Activity: From the records below, transcribe only the lines running from the one with "How do I perform: Select" through the one with "This screenshot has width=1400, height=862.". Keep both of those end lines.

[Collected data entries]
━━━━━━━━━━
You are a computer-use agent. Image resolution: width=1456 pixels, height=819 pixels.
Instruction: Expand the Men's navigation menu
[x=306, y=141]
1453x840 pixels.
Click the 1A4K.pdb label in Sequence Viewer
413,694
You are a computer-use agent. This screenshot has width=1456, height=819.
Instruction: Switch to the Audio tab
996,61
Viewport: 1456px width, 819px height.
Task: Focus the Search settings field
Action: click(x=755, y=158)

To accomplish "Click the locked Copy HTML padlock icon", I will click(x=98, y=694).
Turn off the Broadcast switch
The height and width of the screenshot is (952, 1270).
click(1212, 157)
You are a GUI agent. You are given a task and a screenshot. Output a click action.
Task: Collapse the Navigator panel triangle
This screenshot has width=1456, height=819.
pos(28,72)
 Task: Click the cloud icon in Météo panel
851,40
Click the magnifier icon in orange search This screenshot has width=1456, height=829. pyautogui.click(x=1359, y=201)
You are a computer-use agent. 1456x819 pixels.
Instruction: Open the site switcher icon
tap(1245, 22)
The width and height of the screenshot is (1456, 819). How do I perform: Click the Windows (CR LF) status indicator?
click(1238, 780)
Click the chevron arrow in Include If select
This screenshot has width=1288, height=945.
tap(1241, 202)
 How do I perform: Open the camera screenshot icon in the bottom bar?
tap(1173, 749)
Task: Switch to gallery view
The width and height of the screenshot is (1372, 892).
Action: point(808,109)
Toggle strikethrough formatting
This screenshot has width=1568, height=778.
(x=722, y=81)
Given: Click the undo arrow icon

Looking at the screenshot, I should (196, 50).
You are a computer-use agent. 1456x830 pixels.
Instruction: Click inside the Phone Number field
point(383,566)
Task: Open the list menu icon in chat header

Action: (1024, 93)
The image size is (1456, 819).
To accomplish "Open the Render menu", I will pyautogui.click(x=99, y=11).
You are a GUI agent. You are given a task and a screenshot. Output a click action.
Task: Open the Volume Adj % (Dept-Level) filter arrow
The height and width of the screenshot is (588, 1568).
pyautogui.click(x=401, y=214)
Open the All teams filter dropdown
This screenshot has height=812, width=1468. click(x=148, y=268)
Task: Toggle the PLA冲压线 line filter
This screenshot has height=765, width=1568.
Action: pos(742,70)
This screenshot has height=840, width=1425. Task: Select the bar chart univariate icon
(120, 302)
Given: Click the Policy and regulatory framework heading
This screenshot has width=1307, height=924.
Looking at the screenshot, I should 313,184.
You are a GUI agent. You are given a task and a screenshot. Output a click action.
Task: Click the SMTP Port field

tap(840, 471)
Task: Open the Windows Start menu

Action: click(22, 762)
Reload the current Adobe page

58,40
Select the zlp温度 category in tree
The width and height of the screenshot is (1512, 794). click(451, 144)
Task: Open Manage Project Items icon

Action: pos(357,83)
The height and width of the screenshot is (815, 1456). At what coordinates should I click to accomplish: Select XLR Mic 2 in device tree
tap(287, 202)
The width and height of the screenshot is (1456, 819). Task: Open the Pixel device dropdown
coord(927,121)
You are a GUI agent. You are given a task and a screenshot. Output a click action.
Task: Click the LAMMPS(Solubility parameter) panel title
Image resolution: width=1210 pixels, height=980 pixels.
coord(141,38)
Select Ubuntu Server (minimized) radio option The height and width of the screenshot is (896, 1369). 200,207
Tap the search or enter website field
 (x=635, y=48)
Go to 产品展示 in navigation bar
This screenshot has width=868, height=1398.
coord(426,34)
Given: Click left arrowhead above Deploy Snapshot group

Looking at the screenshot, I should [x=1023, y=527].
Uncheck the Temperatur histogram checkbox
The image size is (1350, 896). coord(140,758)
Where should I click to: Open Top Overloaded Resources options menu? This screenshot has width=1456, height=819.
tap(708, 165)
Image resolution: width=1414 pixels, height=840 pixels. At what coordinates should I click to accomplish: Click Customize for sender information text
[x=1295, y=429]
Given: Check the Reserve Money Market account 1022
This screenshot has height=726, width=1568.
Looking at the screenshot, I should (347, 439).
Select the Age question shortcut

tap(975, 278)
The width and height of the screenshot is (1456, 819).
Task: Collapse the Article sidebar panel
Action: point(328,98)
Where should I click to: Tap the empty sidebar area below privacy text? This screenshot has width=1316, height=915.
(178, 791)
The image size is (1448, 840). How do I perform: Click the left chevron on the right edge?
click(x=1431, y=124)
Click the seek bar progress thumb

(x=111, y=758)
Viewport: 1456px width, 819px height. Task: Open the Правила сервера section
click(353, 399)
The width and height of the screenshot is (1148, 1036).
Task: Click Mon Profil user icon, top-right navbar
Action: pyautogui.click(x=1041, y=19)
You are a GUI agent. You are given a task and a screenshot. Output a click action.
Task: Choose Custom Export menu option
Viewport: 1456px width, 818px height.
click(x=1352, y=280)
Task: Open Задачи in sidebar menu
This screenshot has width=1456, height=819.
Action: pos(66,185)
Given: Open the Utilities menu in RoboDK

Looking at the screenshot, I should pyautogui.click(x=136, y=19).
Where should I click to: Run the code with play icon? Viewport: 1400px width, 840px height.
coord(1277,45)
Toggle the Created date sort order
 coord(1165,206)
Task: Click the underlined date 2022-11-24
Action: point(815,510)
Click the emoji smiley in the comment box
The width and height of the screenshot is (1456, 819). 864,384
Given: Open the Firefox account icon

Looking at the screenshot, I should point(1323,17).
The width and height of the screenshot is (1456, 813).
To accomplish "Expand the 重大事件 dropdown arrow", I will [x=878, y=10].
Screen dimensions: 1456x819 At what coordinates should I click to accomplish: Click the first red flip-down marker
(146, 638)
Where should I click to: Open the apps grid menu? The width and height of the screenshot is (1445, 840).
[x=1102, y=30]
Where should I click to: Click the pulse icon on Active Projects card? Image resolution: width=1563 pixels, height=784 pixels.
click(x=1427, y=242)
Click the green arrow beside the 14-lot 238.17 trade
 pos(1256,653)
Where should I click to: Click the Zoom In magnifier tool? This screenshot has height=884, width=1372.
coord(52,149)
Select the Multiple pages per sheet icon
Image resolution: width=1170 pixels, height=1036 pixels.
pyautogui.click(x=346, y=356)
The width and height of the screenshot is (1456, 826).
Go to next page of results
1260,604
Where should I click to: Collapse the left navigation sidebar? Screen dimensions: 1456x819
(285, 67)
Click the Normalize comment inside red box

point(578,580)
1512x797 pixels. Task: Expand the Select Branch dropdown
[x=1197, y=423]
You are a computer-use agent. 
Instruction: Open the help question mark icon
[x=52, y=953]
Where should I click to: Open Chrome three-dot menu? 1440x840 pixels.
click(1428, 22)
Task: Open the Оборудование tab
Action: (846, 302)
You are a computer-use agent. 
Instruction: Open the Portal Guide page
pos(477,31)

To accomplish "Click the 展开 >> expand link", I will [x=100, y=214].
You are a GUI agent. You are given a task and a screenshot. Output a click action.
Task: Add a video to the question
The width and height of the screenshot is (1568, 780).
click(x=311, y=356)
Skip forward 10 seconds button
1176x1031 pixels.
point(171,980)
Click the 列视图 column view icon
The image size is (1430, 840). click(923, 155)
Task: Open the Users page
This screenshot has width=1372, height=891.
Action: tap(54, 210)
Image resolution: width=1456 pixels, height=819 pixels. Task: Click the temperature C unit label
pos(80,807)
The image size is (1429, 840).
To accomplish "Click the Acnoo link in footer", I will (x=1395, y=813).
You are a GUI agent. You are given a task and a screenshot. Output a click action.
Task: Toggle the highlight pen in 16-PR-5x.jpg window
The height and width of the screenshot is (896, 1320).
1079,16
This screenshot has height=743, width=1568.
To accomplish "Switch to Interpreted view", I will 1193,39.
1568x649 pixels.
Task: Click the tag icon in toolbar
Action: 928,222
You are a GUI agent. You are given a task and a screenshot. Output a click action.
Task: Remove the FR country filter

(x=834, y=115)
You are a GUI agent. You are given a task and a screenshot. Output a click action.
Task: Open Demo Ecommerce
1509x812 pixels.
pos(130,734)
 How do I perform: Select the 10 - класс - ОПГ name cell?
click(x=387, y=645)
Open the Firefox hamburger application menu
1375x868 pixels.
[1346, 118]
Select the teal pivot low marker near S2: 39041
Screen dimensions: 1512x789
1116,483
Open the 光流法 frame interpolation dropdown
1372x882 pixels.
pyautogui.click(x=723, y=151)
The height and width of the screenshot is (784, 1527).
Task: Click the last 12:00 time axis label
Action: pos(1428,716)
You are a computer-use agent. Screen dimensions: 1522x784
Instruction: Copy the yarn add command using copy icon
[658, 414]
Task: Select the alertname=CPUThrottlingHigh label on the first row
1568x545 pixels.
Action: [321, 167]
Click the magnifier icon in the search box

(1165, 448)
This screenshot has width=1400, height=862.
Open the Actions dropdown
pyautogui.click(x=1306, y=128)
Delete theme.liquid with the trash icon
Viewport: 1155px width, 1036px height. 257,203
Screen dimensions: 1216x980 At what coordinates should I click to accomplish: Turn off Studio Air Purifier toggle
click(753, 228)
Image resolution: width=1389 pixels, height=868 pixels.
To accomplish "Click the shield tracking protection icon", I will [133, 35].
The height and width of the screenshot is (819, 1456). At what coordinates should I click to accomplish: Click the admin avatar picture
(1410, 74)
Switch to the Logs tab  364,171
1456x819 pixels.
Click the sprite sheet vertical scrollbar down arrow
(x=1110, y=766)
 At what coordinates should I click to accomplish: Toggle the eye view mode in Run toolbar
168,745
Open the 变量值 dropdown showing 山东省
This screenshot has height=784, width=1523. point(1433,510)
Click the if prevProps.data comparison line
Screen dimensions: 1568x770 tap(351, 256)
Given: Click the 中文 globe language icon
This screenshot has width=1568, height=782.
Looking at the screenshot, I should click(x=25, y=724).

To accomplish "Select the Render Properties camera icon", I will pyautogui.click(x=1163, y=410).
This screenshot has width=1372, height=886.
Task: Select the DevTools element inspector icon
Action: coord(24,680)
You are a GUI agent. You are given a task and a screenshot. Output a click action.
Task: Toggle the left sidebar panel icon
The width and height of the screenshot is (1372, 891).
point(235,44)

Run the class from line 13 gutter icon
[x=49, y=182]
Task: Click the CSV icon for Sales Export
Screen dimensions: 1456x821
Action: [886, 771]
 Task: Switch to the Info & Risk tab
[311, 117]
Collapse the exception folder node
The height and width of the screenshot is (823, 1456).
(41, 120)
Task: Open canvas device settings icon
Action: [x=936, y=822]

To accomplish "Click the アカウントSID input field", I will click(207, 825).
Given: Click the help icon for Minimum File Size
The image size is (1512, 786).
━━━━━━━━━━
Response below:
 How do I perform: Select the 10 - класс - ОПГ name cell?
click(x=387, y=645)
Open the Firefox hamburger application menu
1375x868 pixels.
[1346, 118]
Select the teal pivot low marker near S2: 39041
Screen dimensions: 1512x789
1116,483
Open the 光流法 frame interpolation dropdown
1372x882 pixels.
pyautogui.click(x=723, y=151)
The height and width of the screenshot is (784, 1527).
Task: Click the last 12:00 time axis label
Action: pos(1428,716)
You are a computer-use agent. Screen dimensions: 1522x784
Instruction: Copy the yarn add command using copy icon
[658, 414]
Task: Select the alertname=CPUThrottlingHigh label on the first row
1568x545 pixels.
Action: [321, 167]
Click the magnifier icon in the search box

(1165, 448)
This screenshot has width=1400, height=862.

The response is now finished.